What Causes Mechanical Weathering?

Mechanical weathering results from changes in temperature and pressure surrounding rocks. The expansion or contraction of air and pressure creates fractures in rock surfaces, ultimately making rocks break into smaller pieces. Mechanical weathering, unlike chemical weathering, changes only the size and shape of rocks rather than their chemical composition.

Mechanical weathering requires changes only to air temperature and pressure, but takes several forms. Common types of mechanical weathering include ice or frost wedging, exfoliation and abrasion. Frost wedging affects sedimentary rocks in colder climates.

This type of weathering takes place when rocks undergo a continual process of thermal heating and cooling. The continuous changes results in uneven growth of the minerals within rocks. Sedimentary rocks accrue and release water as they undergo repeating expansion and contraction phases. This change splits and fragments rock surfaces, causing them to crumble into smaller pieces.

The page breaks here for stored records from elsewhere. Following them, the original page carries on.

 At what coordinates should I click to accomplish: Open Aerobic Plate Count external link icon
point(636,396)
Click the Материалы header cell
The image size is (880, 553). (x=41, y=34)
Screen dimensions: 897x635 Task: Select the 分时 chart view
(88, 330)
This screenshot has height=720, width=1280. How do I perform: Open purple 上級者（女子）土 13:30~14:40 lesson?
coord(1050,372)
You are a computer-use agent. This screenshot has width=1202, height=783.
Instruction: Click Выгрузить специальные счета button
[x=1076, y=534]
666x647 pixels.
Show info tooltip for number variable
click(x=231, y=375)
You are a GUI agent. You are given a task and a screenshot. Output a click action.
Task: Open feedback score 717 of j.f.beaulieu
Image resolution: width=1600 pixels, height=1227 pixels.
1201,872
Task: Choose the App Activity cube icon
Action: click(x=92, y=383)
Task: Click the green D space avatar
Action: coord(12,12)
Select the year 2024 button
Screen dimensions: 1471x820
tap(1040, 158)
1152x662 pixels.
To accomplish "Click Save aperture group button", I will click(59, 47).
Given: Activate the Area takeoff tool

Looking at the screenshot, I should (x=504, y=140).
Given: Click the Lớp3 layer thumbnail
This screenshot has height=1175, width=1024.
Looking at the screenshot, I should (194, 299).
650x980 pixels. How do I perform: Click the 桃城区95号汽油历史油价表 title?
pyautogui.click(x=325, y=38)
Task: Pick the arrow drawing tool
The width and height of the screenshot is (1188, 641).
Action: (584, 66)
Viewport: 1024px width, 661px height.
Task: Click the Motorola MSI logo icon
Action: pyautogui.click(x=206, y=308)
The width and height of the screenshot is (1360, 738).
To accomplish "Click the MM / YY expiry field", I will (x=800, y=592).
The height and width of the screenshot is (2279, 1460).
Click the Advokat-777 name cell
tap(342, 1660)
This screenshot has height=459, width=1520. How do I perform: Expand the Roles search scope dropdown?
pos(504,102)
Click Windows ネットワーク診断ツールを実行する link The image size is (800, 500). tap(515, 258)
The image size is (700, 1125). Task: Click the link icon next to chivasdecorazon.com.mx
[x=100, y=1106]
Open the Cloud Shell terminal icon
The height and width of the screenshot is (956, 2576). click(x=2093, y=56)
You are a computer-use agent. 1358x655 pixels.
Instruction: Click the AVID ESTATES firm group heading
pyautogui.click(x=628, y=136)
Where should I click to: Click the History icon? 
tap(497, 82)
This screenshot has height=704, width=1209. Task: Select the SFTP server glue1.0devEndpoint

Exfoliation, by contrast, primarily affects igneous rocks. This change involves rocks shedding their outermost layers, exposing new rock surfaces underneath. The inner surfaces expand, gradually exerting sufficient pressure for shedding sheets of outer rock. The outer sheets eventually fall off, relieving the pressure from rocks beneath.

Abrasion changes the shape of rock surfaces from physical pressures. Wind, water and other corrosive substances interact with rock surfaces, changing their shape and texture.